→ What the task requires
Rewrite all of the material below, putting "paper clip" in place of "paperclip" and keeping everything else the same.

→ Records to process
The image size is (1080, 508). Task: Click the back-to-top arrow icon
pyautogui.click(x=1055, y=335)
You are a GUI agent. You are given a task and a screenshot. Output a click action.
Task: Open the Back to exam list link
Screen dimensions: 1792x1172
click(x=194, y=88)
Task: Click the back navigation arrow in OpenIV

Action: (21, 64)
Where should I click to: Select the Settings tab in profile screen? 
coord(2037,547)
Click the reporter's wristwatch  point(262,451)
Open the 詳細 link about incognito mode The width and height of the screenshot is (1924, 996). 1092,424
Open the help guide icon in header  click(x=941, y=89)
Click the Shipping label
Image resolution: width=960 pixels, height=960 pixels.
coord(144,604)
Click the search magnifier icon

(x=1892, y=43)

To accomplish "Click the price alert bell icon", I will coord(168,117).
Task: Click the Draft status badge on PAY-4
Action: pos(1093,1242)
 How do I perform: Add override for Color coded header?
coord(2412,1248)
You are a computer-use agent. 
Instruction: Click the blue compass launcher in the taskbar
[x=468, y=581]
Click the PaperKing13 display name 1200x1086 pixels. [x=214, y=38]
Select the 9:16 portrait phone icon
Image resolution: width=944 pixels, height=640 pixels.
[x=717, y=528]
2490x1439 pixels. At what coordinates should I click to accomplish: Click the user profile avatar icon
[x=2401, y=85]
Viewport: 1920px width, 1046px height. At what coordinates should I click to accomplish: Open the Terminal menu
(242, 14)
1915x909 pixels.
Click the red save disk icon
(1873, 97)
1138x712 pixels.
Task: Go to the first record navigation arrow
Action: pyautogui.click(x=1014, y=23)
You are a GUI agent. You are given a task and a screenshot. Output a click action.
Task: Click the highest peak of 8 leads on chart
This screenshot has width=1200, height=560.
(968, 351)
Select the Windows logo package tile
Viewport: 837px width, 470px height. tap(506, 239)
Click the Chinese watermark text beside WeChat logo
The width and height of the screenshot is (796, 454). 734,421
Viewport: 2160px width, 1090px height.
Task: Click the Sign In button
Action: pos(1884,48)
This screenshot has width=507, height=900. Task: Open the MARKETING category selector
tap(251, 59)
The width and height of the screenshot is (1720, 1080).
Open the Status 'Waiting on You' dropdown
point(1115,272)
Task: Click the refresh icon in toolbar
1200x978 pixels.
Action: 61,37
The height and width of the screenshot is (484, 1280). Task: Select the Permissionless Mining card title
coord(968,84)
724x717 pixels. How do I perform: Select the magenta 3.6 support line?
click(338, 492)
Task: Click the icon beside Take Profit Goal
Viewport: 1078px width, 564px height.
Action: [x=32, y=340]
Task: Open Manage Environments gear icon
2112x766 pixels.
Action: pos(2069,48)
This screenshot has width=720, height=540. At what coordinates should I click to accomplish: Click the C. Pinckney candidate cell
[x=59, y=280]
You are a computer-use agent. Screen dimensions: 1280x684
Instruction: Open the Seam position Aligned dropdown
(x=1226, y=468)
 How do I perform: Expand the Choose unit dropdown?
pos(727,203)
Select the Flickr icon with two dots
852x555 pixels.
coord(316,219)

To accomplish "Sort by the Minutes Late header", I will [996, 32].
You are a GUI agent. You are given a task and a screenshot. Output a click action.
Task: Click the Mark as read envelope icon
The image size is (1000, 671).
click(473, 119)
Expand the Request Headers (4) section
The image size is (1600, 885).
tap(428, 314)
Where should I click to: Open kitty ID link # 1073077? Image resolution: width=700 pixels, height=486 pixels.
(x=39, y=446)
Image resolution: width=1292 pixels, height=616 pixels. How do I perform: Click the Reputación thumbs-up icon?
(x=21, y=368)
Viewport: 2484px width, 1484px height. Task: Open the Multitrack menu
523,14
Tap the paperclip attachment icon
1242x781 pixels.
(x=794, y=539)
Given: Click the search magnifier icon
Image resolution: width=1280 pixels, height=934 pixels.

→ Result
The image size is (1080, 508). Task: Click the back-to-top arrow icon
pyautogui.click(x=1055, y=335)
You are a GUI agent. You are given a task and a screenshot. Output a click action.
Task: Open the Back to exam list link
Screen dimensions: 1792x1172
click(x=194, y=88)
Task: Click the back navigation arrow in OpenIV

Action: (21, 64)
Where should I click to: Select the Settings tab in profile screen? 
coord(2037,547)
Click the reporter's wristwatch  point(262,451)
Open the 詳細 link about incognito mode The width and height of the screenshot is (1924, 996). 1092,424
Open the help guide icon in header  click(x=941, y=89)
Click the Shipping label
Image resolution: width=960 pixels, height=960 pixels.
coord(144,604)
Click the search magnifier icon

(x=1892, y=43)

To accomplish "Click the price alert bell icon", I will coord(168,117).
Task: Click the Draft status badge on PAY-4
Action: pos(1093,1242)
 How do I perform: Add override for Color coded header?
coord(2412,1248)
You are a computer-use agent. 
Instruction: Click the blue compass launcher in the taskbar
[x=468, y=581]
Click the PaperKing13 display name 1200x1086 pixels. [x=214, y=38]
Select the 9:16 portrait phone icon
Image resolution: width=944 pixels, height=640 pixels.
[x=717, y=528]
2490x1439 pixels. At what coordinates should I click to accomplish: Click the user profile avatar icon
[x=2401, y=85]
Viewport: 1920px width, 1046px height. At what coordinates should I click to accomplish: Open the Terminal menu
(242, 14)
1915x909 pixels.
Click the red save disk icon
(1873, 97)
1138x712 pixels.
Task: Go to the first record navigation arrow
Action: pyautogui.click(x=1014, y=23)
You are a GUI agent. You are given a task and a screenshot. Output a click action.
Task: Click the highest peak of 8 leads on chart
This screenshot has width=1200, height=560.
(968, 351)
Select the Windows logo package tile
Viewport: 837px width, 470px height. tap(506, 239)
Click the Chinese watermark text beside WeChat logo
The width and height of the screenshot is (796, 454). 734,421
Viewport: 2160px width, 1090px height.
Task: Click the Sign In button
Action: pos(1884,48)
This screenshot has width=507, height=900. Task: Open the MARKETING category selector
tap(251, 59)
The width and height of the screenshot is (1720, 1080).
Open the Status 'Waiting on You' dropdown
point(1115,272)
Task: Click the refresh icon in toolbar
1200x978 pixels.
Action: 61,37
The height and width of the screenshot is (484, 1280). Task: Select the Permissionless Mining card title
coord(968,84)
724x717 pixels. How do I perform: Select the magenta 3.6 support line?
click(338, 492)
Task: Click the icon beside Take Profit Goal
Viewport: 1078px width, 564px height.
Action: [x=32, y=340]
Task: Open Manage Environments gear icon
2112x766 pixels.
Action: pos(2069,48)
This screenshot has width=720, height=540. At what coordinates should I click to accomplish: Click the C. Pinckney candidate cell
[x=59, y=280]
You are a computer-use agent. Screen dimensions: 1280x684
Instruction: Open the Seam position Aligned dropdown
(x=1226, y=468)
 How do I perform: Expand the Choose unit dropdown?
pos(727,203)
Select the Flickr icon with two dots
852x555 pixels.
coord(316,219)

To accomplish "Sort by the Minutes Late header", I will [996, 32].
You are a GUI agent. You are given a task and a screenshot. Output a click action.
Task: Click the Mark as read envelope icon
The image size is (1000, 671).
click(473, 119)
Expand the Request Headers (4) section
The image size is (1600, 885).
tap(428, 314)
Where should I click to: Open kitty ID link # 1073077? Image resolution: width=700 pixels, height=486 pixels.
(x=39, y=446)
Image resolution: width=1292 pixels, height=616 pixels. How do I perform: Click the Reputación thumbs-up icon?
(x=21, y=368)
Viewport: 2484px width, 1484px height. Task: Open the Multitrack menu
523,14
Tap the paper clip attachment icon
1242x781 pixels.
(x=794, y=539)
Given: Click the search magnifier icon
Image resolution: width=1280 pixels, height=934 pixels.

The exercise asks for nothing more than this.